Ornua, from the Irish "Ór Nua" meaning "new gold" (known as The Irish Dairy Board from 1961 until 2015), is an Irish agricultural cooperative, which markets and sells dairy products on behalf of its members: Irish dairy processors and Irish dairy farmers. The co-operative is Ireland’s largest exporter of Irish dairy products and owns the Kerrygold butter and cheese brand as well as Kerrygold Irish Cream Liqueur. In addition to the Kerrygold brand, its brand portfolio includes Pilgrims Choice, Dubliner, Shannongold, and BEO milk powder.

History

The Irish Dairy Board was established by an act of the Oireachtas, the Dairy Produce Marketing Act 1961, and replaced the earlier Butter Marketing Committee. It was created to centralise the overseas marketing of Irish dairy products to achieve economies of scale and greater brand recognition. At the time of the Board's creation, the European Economic Community's market was closed to Irish butter, and the United Kingdom market limited Irish imports by an import quota.

The name Kerrygold was selected to evoke "farming, naturalness, goodness and above all quality milk" as well as a sense of Irishness.  In October 1962, the Board successfully test-launched the Kerrygold brand in the Winterhill area of North West England.

When Ireland joined the EEC in 1973, the Board began expanding its presence to continental Europe, beginning with the North Rhine-Westphalia state of Germany. By 1982, Kerrygold had national distribution in Germany.

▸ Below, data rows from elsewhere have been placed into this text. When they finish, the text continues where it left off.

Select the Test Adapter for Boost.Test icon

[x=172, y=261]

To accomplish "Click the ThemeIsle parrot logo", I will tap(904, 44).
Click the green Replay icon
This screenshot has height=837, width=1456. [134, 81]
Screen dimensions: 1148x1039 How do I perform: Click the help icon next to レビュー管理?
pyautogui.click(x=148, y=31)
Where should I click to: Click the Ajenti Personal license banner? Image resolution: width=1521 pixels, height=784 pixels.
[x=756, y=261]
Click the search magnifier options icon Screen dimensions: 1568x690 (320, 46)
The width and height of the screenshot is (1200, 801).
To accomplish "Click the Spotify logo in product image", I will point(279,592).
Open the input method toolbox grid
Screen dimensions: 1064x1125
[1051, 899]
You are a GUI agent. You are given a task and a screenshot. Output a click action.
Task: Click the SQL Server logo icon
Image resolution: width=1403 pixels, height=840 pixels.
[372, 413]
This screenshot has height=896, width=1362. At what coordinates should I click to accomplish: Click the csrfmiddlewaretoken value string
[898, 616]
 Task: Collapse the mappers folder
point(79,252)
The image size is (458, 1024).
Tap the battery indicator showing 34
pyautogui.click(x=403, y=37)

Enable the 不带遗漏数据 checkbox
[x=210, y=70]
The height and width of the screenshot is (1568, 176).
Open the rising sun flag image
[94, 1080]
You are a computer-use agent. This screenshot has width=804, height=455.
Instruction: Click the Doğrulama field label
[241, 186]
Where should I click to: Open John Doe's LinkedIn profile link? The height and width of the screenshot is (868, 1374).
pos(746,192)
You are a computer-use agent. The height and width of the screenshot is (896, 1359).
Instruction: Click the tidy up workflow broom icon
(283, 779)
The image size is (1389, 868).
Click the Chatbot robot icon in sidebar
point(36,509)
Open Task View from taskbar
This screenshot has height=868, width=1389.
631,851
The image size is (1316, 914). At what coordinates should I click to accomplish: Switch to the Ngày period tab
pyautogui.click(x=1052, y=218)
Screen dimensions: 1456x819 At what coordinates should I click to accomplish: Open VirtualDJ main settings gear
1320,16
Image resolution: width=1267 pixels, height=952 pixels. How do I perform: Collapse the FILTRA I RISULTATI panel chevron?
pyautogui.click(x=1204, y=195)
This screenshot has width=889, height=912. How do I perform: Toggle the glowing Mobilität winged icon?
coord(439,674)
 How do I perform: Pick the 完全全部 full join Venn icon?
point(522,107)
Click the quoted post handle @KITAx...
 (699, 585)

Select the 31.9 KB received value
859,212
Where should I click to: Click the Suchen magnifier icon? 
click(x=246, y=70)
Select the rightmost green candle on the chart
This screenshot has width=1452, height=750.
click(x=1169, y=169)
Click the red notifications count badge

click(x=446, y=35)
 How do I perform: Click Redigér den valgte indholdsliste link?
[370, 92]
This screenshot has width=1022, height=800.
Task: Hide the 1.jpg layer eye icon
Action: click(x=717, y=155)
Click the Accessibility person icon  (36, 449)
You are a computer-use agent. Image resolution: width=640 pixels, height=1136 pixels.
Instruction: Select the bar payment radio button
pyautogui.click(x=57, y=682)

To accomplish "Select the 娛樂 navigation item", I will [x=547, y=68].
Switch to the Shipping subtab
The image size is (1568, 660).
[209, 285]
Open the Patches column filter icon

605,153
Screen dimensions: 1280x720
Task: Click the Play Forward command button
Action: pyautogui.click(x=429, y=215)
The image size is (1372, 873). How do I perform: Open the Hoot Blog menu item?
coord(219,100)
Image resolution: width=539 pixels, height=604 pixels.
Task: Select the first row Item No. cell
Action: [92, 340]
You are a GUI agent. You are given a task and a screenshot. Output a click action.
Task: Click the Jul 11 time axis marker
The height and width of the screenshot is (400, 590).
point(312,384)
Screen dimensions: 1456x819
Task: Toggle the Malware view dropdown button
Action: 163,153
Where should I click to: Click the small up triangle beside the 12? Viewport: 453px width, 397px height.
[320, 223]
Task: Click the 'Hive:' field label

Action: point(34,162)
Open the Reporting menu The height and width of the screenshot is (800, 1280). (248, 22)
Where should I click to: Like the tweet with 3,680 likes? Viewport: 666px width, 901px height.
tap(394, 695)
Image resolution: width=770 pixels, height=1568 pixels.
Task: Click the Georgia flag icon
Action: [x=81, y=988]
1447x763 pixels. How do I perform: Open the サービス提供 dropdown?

On 31 March 2015, the Board assumed a new corporate identity as Ornua: "The Home of Irish Dairy".

Today

Currently, Ornua operates from 19 subsidiaries worldwide, with pre-packing and blending facilities located in Germany, Great Britain, the United States and the Middle East. A €36m state-of-the-art Kerrygold butter production and packing plant (Kerrygold Park) has been constructed in Mitchelstown, County Cork. In 2020, Ornua announced an investment of £3m in its Leek production facilities, to boost capacity in response to greater consumer demand for its cheese products and bringing total annual production to more than 110,000 tonnes.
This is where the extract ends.